§ Material supplied

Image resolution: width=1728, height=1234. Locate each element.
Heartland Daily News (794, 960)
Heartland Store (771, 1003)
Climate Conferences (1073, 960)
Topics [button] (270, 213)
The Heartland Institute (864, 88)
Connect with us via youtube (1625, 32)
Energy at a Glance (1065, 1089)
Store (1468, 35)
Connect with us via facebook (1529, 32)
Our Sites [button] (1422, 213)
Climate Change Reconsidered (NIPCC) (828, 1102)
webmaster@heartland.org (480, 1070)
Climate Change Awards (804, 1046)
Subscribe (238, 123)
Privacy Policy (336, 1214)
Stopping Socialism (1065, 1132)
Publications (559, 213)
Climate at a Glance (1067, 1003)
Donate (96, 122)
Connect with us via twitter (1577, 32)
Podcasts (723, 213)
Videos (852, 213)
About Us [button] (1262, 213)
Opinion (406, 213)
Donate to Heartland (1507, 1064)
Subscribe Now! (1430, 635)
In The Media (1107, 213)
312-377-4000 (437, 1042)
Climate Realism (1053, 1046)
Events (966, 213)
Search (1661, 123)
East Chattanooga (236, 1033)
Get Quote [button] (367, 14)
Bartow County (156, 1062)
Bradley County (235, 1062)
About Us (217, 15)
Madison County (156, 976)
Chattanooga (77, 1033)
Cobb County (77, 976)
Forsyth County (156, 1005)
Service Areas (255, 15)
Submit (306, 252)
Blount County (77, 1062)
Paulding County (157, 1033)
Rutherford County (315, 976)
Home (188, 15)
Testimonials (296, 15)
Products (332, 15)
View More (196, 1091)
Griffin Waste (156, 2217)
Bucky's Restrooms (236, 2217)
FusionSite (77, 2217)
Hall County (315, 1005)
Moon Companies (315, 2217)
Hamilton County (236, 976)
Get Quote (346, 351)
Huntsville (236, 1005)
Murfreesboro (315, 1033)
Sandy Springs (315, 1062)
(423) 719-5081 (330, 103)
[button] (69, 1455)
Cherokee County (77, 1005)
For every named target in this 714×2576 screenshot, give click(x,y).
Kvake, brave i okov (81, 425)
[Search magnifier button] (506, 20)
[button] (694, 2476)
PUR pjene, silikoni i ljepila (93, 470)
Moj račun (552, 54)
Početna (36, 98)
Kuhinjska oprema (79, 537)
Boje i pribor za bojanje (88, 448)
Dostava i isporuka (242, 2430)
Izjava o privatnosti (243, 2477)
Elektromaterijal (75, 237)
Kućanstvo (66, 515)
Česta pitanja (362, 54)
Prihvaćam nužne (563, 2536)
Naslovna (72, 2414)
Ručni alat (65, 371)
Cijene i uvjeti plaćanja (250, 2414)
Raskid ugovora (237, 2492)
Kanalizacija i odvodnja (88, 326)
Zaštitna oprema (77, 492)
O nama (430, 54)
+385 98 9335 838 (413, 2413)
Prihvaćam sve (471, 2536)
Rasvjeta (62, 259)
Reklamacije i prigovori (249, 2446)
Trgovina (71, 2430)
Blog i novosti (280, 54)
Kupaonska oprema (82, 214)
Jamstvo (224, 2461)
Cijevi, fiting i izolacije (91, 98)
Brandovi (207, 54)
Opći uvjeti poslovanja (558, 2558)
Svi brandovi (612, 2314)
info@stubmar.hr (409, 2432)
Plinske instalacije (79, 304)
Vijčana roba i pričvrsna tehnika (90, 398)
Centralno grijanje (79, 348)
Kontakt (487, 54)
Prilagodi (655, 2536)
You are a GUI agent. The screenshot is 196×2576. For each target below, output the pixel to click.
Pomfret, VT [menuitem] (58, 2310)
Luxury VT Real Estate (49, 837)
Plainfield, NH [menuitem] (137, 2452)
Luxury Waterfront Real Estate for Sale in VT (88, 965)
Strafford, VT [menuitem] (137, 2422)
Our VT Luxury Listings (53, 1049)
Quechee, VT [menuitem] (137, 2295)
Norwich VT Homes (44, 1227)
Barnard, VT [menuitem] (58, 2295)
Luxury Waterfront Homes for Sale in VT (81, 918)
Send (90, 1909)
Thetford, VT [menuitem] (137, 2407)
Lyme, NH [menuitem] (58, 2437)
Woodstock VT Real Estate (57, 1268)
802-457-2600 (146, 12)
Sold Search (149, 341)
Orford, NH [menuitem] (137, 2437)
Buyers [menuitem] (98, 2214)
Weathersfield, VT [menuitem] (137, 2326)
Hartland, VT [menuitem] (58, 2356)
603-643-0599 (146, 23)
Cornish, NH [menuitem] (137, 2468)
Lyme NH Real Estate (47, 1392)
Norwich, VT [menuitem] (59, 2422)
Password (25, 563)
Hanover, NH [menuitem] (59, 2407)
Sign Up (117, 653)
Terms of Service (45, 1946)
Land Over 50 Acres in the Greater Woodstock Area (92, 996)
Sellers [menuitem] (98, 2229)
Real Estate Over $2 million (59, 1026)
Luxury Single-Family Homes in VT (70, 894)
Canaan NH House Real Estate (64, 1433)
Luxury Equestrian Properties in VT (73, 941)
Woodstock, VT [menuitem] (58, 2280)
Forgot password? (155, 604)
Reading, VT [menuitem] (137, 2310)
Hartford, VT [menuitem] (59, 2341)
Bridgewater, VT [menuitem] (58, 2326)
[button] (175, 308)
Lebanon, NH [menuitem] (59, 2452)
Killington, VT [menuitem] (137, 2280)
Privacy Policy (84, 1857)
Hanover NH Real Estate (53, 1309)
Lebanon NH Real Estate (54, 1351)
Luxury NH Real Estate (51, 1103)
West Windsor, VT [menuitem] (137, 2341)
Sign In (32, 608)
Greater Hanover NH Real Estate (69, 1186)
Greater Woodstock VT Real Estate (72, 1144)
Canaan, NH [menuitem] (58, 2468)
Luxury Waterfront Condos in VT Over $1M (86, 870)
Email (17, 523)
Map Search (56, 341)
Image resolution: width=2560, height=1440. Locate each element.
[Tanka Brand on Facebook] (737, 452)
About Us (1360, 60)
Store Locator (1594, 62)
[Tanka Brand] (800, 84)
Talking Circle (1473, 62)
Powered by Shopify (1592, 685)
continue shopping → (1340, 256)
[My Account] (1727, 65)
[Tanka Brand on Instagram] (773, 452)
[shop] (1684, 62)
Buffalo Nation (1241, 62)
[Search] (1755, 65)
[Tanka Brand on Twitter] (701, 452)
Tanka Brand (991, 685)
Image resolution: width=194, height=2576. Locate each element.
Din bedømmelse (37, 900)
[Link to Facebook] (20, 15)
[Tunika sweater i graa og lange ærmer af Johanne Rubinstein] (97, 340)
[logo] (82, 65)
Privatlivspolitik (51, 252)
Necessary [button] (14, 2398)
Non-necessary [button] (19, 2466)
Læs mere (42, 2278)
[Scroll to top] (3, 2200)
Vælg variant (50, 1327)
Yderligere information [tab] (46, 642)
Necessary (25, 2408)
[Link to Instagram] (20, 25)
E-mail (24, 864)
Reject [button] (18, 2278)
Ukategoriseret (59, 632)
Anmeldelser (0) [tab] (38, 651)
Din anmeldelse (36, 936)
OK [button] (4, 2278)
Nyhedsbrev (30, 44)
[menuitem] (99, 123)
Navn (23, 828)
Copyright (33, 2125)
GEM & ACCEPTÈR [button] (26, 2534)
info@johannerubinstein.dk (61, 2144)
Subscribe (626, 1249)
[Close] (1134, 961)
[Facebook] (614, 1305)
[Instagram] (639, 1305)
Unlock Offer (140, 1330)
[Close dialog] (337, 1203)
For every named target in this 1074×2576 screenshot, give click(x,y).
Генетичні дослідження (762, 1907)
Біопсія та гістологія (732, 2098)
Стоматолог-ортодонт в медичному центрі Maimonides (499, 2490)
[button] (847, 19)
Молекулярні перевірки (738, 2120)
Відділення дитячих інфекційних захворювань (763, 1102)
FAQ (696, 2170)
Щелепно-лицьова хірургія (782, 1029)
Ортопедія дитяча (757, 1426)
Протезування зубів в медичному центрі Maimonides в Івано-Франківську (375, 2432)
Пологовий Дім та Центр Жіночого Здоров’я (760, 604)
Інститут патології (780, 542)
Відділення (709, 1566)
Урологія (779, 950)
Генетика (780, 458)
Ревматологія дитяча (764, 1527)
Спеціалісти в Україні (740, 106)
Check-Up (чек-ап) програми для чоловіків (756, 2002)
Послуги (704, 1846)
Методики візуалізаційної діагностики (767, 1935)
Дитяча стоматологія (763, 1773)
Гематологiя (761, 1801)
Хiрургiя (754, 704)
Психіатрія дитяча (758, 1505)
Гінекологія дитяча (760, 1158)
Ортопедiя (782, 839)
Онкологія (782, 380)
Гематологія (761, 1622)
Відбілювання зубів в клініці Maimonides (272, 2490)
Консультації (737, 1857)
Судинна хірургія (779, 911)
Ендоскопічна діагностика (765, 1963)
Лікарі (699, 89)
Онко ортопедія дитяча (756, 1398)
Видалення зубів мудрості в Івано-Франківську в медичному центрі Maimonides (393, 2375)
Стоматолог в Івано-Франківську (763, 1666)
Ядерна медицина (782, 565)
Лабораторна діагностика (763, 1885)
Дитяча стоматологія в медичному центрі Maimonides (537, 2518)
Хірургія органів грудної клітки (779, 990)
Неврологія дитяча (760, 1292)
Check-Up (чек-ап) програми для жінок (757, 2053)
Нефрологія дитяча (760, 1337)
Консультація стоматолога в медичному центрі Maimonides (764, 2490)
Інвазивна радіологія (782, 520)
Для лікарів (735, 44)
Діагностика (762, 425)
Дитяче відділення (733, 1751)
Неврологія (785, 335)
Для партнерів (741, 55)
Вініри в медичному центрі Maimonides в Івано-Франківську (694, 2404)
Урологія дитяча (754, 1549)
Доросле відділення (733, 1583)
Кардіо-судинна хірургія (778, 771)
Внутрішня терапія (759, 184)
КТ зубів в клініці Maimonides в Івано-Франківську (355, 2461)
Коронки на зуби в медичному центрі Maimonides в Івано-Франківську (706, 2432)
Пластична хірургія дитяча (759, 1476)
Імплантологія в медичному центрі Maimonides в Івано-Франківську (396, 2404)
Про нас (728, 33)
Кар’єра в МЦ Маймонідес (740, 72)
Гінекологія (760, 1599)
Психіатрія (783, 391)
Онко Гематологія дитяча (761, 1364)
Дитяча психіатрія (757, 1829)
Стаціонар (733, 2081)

§ What is being asked
Here the output must be the lines above from the line with "Svi brandovi (612, 2314)" to the line with "Terms of Service (45, 1946)", both included, duplicated word for word and nothing else.

§ Exercise solution
Svi brandovi (612, 2314)
info@stubmar.hr (409, 2432)
Plinske instalacije (79, 304)
Vijčana roba i pričvrsna tehnika (90, 398)
Centralno grijanje (79, 348)
Kontakt (487, 54)
Prilagodi (655, 2536)
You are a GUI agent. The screenshot is 196×2576. For each target below, output the pixel to click.
Pomfret, VT [menuitem] (58, 2310)
Luxury VT Real Estate (49, 837)
Plainfield, NH [menuitem] (137, 2452)
Luxury Waterfront Real Estate for Sale in VT (88, 965)
Strafford, VT [menuitem] (137, 2422)
Our VT Luxury Listings (53, 1049)
Quechee, VT [menuitem] (137, 2295)
Norwich VT Homes (44, 1227)
Barnard, VT [menuitem] (58, 2295)
Luxury Waterfront Homes for Sale in VT (81, 918)
Send (90, 1909)
Thetford, VT [menuitem] (137, 2407)
Lyme, NH [menuitem] (58, 2437)
Woodstock VT Real Estate (57, 1268)
802-457-2600 (146, 12)
Sold Search (149, 341)
Orford, NH [menuitem] (137, 2437)
Buyers [menuitem] (98, 2214)
Weathersfield, VT [menuitem] (137, 2326)
Hartland, VT [menuitem] (58, 2356)
603-643-0599 (146, 23)
Cornish, NH [menuitem] (137, 2468)
Lyme NH Real Estate (47, 1392)
Norwich, VT [menuitem] (59, 2422)
Password (25, 563)
Hanover, NH [menuitem] (59, 2407)
Sign Up (117, 653)
Terms of Service (45, 1946)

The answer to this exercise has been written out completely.